Sejak pagi informasi mengenai titik banjir tersebut didapatkan dari Kepala Pusat Data Informasi dan Humas BNPB Sutopo Purwo Nugroho melalui keterangan tertulisnya. Melalui akun Twitternya @Sutopo_BNPB dia mengeluhkan sulitnya akses data dari Badan Penanggulangan Bencana Daerah (BPBD) DKI Jakarta.
"Sulit sekali akses data banjir ke BPBD DKI Jakarta saat ini. Posko BNPB meminta data tapi tidak dikirim. Ada masalah apa?" tulis Sutopo dalam akun resminya yang dikutip detikcom, Selasa (21/2/2017).

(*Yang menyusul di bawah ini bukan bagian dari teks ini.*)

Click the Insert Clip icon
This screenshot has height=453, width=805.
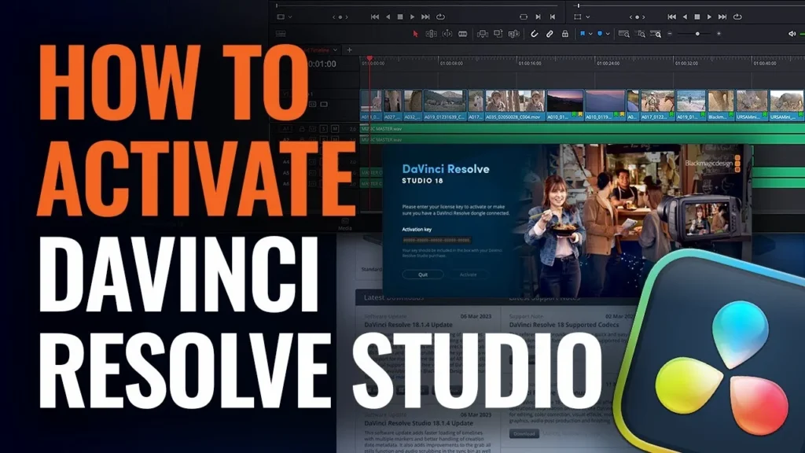click(483, 34)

SCROLL TO CONTINUE WITH CONTENT
Kepala BNPB Sutopo mengeluh sulit dapat akses data banjir dari BPBD DKI Foto: Screenshot akun Twitter Kepala BNPB Sutopo Purwo Nugroho @Sutopo_BNPB |
Sebelumnya diberitakan terdapat 54 titik banjir dan genangan, yaitu di Jakarta Selatan (11 titik), Jakarta Timur (29 titik), dan Jakarta Utara (14 titik). Banjir juga disebabkan oleh kapasitas drainase Ibu Kota tak sebanding dengan volume air yang mengalir di permukaan dan beberapa sungai berstatus siaga 1 dan 2, yang membuat air di permukaan meluap sehingga air hujan tak bisa mengalir ke sungai dan tertampung.